[This is a continuation of a conversation I had with Derek Webb about his latest record, Feedback. Click here for part 1 of our interview.]
Jenni Simmons: How did you select Jeremy Cowart and Scott Erickson to create the visuals for Feedback?
Derek Webb: There was a point in which we determined that it was going be instrumental and we wanted to try and make a real statement with a piece of abstract art; we might as well go all the way, because who knows if we would ever be able to revisit a moment like this? So we thought: why not provide some additional art that helps to explain it, to engage people a little bit? I called my friend Scott Erickson in Houston. He’s a painter and we’ve had our eyes peeled for opportunities to work together for a long time. I laid out the idea of what I was working on, sent him the record and some notes I made during all of my reading, and asked if he would consider a commission to make some abstract art that would coincide with the album.
I pushed him pretty hard to make it really, really abstract. He’s an incredible painter and he paints amazing metaphors in his paintings — word pictures. But I wanted to push him even further in terms of the abstraction and he seemed really excited about the idea. He put a sketch together of nine paintings, structured the same way as the record (a painting per line in the Lord’s Prayer). I was immediately blown away by what he had sketched.
With Jeremy Cowart it was a very different situation. I’ve known Jeremy for many years; he’s a great photographer. I follow him on Twitter and at one point, he tweeted a photograph of his television glitching. It was a weird pixilated image and he included a caption, something along the lines of how sometimes random and beautiful things happen. When I saw it, I immediately thought this is another element of Feedback. I had an immediate emotional connection to that picture, and the randomness and spontaneity of how he captured it.
The way I commissioned Jeremy was very different. It wasn’t so much “Let me send you the record and talk you through all of the ideas and then have you create something based on these songs.” I asked him to essentially recreate the moment when that happened, when his television glitched. He took some old DVDs, scratched them up, and put them in his DVD player and waited for them to skip and glitch. He took several abstract photographs in that exact same style. Then I wanted to share the record and walk him through the idea and have him go back and choose nine photographs that he felt communicated each one of those ideas.

[Word and element location data]
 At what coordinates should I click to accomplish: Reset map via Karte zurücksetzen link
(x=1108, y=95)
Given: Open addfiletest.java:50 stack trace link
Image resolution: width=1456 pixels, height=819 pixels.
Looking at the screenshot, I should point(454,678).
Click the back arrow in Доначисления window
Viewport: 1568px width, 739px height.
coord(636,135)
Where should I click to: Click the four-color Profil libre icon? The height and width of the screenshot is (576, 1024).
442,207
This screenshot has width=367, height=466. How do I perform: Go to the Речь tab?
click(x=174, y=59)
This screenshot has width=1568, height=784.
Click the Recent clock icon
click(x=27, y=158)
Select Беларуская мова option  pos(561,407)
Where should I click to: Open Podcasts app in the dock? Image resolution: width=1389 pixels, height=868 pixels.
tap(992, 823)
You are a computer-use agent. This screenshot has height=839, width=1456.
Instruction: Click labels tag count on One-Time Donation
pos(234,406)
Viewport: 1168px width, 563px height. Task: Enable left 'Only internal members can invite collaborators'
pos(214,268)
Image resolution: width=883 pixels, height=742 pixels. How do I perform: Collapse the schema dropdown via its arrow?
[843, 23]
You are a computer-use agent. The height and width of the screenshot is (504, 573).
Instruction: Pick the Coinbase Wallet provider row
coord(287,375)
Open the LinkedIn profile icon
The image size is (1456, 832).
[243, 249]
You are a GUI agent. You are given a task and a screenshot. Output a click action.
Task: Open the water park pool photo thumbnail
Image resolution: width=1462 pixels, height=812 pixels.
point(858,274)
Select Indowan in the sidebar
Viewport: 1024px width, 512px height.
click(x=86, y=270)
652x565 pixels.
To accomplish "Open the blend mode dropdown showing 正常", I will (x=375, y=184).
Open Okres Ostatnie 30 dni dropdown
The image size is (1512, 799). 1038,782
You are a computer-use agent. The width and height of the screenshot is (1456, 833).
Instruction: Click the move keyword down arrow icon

● **Directions**
1. Decide whether each statement agrees with the Derek Webb interview, answering yes or no and quoting the words of the text that settle it.
(a) Scott Erickson is a painter based in Houston.
(b) Scott Erickson's sketch laid out twelve paintings.
(c) Jeremy Cowart made his photographs by scratching old DVDs and waiting for them to skip.
2. Answer these questions using the Derek Webb interview.
(a) Where did Webb see Jeremy Cowart's photograph of his glitching television?
(b) How was Scott Erickson's set of paintings structured?
(c) How many photographs did Webb want Cowart to choose?
3. Reproduce the stretch of the Derek Webb interview from "[This is a continuation" through "visuals for Feedback?", word for word.

● **Answers provided**
1.
(a) Yes: "I called my friend Scott Erickson in Houston. He’s a painter"
(b) No: "He put a sketch together of nine paintings"
(c) Yes: "He took some old DVDs, scratched them up, and put them in his DVD player and waited for them to skip and glitch."

2.
(a) On Twitter, where Cowart tweeted it.
(b) The same way as the record, with a painting per line in the Lord’s Prayer.
(c) Nine.

3.
[This is a continuation of a conversation I had with Derek Webb about his latest record, Feedback. Click here for part 1 of our interview.]
Jenni Simmons: How did you select Jeremy Cowart and Scott Erickson to create the visuals for Feedback?